Exercise prompt
Could you return the full listing below exactly as it appears?

Available data
******
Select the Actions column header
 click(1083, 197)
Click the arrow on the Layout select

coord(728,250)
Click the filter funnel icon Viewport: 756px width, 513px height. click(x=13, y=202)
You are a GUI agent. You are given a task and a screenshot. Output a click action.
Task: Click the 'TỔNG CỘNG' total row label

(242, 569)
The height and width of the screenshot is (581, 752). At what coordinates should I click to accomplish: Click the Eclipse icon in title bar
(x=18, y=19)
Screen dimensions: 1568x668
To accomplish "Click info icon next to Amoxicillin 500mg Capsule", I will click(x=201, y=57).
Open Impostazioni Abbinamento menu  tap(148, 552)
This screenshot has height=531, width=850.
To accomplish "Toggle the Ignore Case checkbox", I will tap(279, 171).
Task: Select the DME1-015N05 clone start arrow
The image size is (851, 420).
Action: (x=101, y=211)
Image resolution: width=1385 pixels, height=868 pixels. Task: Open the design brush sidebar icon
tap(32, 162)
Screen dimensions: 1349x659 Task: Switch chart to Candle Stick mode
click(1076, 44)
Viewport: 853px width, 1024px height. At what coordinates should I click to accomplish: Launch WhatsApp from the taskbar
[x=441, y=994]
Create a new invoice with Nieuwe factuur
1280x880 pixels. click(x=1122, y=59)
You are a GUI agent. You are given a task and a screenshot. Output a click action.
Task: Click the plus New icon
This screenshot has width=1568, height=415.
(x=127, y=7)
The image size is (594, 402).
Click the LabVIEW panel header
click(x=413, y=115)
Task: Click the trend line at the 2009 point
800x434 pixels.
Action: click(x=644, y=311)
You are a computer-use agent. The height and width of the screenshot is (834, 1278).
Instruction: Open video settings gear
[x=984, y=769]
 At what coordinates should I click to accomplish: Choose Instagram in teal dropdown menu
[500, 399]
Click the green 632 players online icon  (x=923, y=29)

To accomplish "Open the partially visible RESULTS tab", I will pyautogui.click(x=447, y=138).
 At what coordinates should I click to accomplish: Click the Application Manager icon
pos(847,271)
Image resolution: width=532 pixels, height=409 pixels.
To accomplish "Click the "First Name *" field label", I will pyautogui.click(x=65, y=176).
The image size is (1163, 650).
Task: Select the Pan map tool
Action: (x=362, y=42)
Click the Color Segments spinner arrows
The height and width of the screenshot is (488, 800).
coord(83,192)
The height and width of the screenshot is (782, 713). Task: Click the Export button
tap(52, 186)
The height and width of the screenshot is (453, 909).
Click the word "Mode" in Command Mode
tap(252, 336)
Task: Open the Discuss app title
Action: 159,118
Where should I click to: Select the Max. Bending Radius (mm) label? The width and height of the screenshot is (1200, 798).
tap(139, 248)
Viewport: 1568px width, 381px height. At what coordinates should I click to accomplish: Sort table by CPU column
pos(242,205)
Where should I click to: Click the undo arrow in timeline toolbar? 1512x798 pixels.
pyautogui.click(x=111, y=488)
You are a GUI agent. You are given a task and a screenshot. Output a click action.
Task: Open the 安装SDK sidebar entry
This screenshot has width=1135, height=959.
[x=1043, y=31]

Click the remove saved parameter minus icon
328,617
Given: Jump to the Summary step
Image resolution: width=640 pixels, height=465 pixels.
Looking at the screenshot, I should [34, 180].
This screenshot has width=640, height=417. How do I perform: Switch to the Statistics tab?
******
Answer to this exercise
Select the Actions column header
 click(1083, 197)
Click the arrow on the Layout select

coord(728,250)
Click the filter funnel icon Viewport: 756px width, 513px height. click(x=13, y=202)
You are a GUI agent. You are given a task and a screenshot. Output a click action.
Task: Click the 'TỔNG CỘNG' total row label

(242, 569)
The height and width of the screenshot is (581, 752). At what coordinates should I click to accomplish: Click the Eclipse icon in title bar
(x=18, y=19)
Screen dimensions: 1568x668
To accomplish "Click info icon next to Amoxicillin 500mg Capsule", I will click(x=201, y=57).
Open Impostazioni Abbinamento menu  tap(148, 552)
This screenshot has height=531, width=850.
To accomplish "Toggle the Ignore Case checkbox", I will tap(279, 171).
Task: Select the DME1-015N05 clone start arrow
The image size is (851, 420).
Action: (x=101, y=211)
Image resolution: width=1385 pixels, height=868 pixels. Task: Open the design brush sidebar icon
tap(32, 162)
Screen dimensions: 1349x659 Task: Switch chart to Candle Stick mode
click(1076, 44)
Viewport: 853px width, 1024px height. At what coordinates should I click to accomplish: Launch WhatsApp from the taskbar
[x=441, y=994]
Create a new invoice with Nieuwe factuur
1280x880 pixels. click(x=1122, y=59)
You are a GUI agent. You are given a task and a screenshot. Output a click action.
Task: Click the plus New icon
This screenshot has width=1568, height=415.
(x=127, y=7)
The image size is (594, 402).
Click the LabVIEW panel header
click(x=413, y=115)
Task: Click the trend line at the 2009 point
800x434 pixels.
Action: click(x=644, y=311)
You are a computer-use agent. The height and width of the screenshot is (834, 1278).
Instruction: Open video settings gear
[x=984, y=769]
 At what coordinates should I click to accomplish: Choose Instagram in teal dropdown menu
[500, 399]
Click the green 632 players online icon  (x=923, y=29)

To accomplish "Open the partially visible RESULTS tab", I will pyautogui.click(x=447, y=138).
 At what coordinates should I click to accomplish: Click the Application Manager icon
pos(847,271)
Image resolution: width=532 pixels, height=409 pixels.
To accomplish "Click the "First Name *" field label", I will pyautogui.click(x=65, y=176).
The image size is (1163, 650).
Task: Select the Pan map tool
Action: (x=362, y=42)
Click the Color Segments spinner arrows
The height and width of the screenshot is (488, 800).
coord(83,192)
The height and width of the screenshot is (782, 713). Task: Click the Export button
tap(52, 186)
The height and width of the screenshot is (453, 909).
Click the word "Mode" in Command Mode
tap(252, 336)
Task: Open the Discuss app title
Action: 159,118
Where should I click to: Select the Max. Bending Radius (mm) label? The width and height of the screenshot is (1200, 798).
tap(139, 248)
Viewport: 1568px width, 381px height. At what coordinates should I click to accomplish: Sort table by CPU column
pos(242,205)
Where should I click to: Click the undo arrow in timeline toolbar? 1512x798 pixels.
pyautogui.click(x=111, y=488)
You are a GUI agent. You are given a task and a screenshot. Output a click action.
Task: Open the 安装SDK sidebar entry
This screenshot has width=1135, height=959.
[x=1043, y=31]

Click the remove saved parameter minus icon
328,617
Given: Jump to the Summary step
Image resolution: width=640 pixels, height=465 pixels.
Looking at the screenshot, I should [34, 180].
This screenshot has width=640, height=417. How do I perform: Switch to the Statistics tab?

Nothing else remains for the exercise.